Data extracted from a collection:
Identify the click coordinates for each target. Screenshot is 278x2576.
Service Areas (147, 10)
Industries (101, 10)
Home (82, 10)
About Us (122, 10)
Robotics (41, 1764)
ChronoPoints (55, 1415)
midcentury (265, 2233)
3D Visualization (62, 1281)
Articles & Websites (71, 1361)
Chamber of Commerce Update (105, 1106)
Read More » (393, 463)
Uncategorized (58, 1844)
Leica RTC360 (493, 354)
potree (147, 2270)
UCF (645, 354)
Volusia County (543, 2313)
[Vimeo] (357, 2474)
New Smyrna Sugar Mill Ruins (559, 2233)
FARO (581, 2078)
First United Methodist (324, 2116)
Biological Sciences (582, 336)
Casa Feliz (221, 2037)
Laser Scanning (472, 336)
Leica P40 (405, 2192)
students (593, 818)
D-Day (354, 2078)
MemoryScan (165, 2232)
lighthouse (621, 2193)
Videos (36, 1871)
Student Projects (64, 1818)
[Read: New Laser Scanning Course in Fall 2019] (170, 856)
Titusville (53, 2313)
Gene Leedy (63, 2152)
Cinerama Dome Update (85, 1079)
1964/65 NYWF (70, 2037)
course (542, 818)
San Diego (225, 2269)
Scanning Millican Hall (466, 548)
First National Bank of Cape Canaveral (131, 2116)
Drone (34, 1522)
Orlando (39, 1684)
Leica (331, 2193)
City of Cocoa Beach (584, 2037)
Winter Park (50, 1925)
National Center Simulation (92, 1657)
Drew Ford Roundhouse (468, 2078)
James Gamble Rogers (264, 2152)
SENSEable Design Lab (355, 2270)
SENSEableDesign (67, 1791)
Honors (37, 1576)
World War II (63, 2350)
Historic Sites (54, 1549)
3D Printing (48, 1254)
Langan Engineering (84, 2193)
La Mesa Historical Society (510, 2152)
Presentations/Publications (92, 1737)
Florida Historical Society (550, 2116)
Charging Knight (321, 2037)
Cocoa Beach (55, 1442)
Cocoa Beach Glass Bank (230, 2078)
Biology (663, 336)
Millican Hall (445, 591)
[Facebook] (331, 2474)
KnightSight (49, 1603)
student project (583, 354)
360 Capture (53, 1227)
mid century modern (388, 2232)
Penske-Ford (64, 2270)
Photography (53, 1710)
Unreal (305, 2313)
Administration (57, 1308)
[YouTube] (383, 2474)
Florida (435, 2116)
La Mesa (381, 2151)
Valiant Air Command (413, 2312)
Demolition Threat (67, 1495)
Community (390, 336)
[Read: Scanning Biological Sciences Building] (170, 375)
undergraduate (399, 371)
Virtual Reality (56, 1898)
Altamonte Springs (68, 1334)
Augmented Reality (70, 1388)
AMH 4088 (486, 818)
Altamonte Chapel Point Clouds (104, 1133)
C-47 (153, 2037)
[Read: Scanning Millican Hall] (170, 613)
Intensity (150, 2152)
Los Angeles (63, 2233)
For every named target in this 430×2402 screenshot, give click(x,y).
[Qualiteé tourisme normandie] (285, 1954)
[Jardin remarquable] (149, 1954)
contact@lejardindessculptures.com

> [The problem] Both end lines included, restate word for word the lines above from the line with "Student Projects (64, 1818)" to the line with "3D Printing (48, 1254)", and nothing else.

> [Your solution]
Student Projects (64, 1818)
[Read: New Laser Scanning Course in Fall 2019] (170, 856)
Titusville (53, 2313)
Gene Leedy (63, 2152)
Cinerama Dome Update (85, 1079)
1964/65 NYWF (70, 2037)
course (542, 818)
San Diego (225, 2269)
Scanning Millican Hall (466, 548)
First National Bank of Cape Canaveral (131, 2116)
Drone (34, 1522)
Orlando (39, 1684)
Leica (331, 2193)
City of Cocoa Beach (584, 2037)
Winter Park (50, 1925)
National Center Simulation (92, 1657)
Drew Ford Roundhouse (468, 2078)
James Gamble Rogers (264, 2152)
SENSEable Design Lab (355, 2270)
SENSEableDesign (67, 1791)
Honors (37, 1576)
World War II (63, 2350)
Historic Sites (54, 1549)
3D Printing (48, 1254)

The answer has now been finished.